Important provisions

192. Where a bank acts as a clearing member of a CCP for its own purposes, a risk weight of 2% must be applied to the bank’s trade exposure to the CCP in respect of OTC derivatives, exchange-traded derivative transactions, SFTs and long-settlement transactions. Where the clearing member offers clearing services to clients, the 2% risk weight also applies to the clearing member’s trade exposure to the CCP that arises when the clearing member is obligated to reimburse the client for any losses suffered due to changes in the value of its transactions in the event that the CCP defaults. The risk weight applied to collateral posted to the CCP by the bank must be determined in accordance with paragraphs 200-202.
[...]
197. Where a bank is a client of a clearing member, and enters into a transaction with the clearing member acting as a financial intermediary (ie the clearing member completes an offsetting transaction with a CCP), the client’s exposures to the clearing member may receive the treatment in paragraphs 192 to 194 of this Annex if the two conditions below are met. Likewise, where a client enters into a transaction with the CCP, with a clearing member guaranteeing its performance, the client’s exposures to the CCP may receive the treatment in paragraph 192 to 194 if the conditions in (a) and (b) below are met.
The treatment in paragraph 192 to 194 may also apply to exposures of lower level clients to higher level clients in a multi-level client structure, provided that for all client levels in-between the conditions in (a) and (b) below are met.
(a) The offsetting transactions are identified by the CCP as client transactions and collateral to support them is held by the CCP and/or the clearing member, as applicable, under arrangements that prevent any losses to the client due to: (i) the default or insolvency of the clearing member, (ii) the default or insolvency of the clearing member’s other clients, and (iii) the joint default or insolvency of the clearing member and any of its other clients.[1]
The client must have conducted a sufficient legal review (and undertake such further review as necessary to ensure continuing enforceability) and have a well-founded basis to conclude that, in the event of legal challenge, the relevant courts and administrative authorities would find that such arrangements mentioned above would be legal, valid, binding and enforceable under the relevant laws of the relevant jurisdiction(s).
(b) Relevant laws, regulation, rules, contractual, or administrative arrangements provide that the offsetting transactions with the defaulted or insolvent clearing member are highly likely to continue to be indirectly transacted through the CCP, or by the CCP, if the clearing member defaults or becomes insolvent.[2] In such circumstances, the client positions and collateral with the CCP will be transferred at market value unless the client requests to close out the position at market value.

See also

306(1) - CRR Provision

References

  1. That is, upon the insolvency of the clearing member, there is no legal impediment (other than the need to obtain a court order to which the client is entitled) to the transfer of the collateral belonging to clients of a defaulting clearing member to the CCP, to one or more other surviving clearing members or to the client or the client’s nominee.
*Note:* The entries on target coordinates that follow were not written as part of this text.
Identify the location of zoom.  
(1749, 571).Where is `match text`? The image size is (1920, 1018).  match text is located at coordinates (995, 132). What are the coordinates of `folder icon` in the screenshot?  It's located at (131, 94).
National supervisors should be consulted to determine whether this is achieved based on particular facts and such supervisors should consult and communicate with other supervisors via the “frequently asked questions” process to ensure consistency.
  2. If there is a clear precedent for transactions being ported at a CCP and industry intent for this practice to continue, then these factors must be considered when assessing if trades are highly likely to be ported. The fact that CCP documentation does not prohibit client trades from being ported is not sufficient to say they are highly likely to be ported.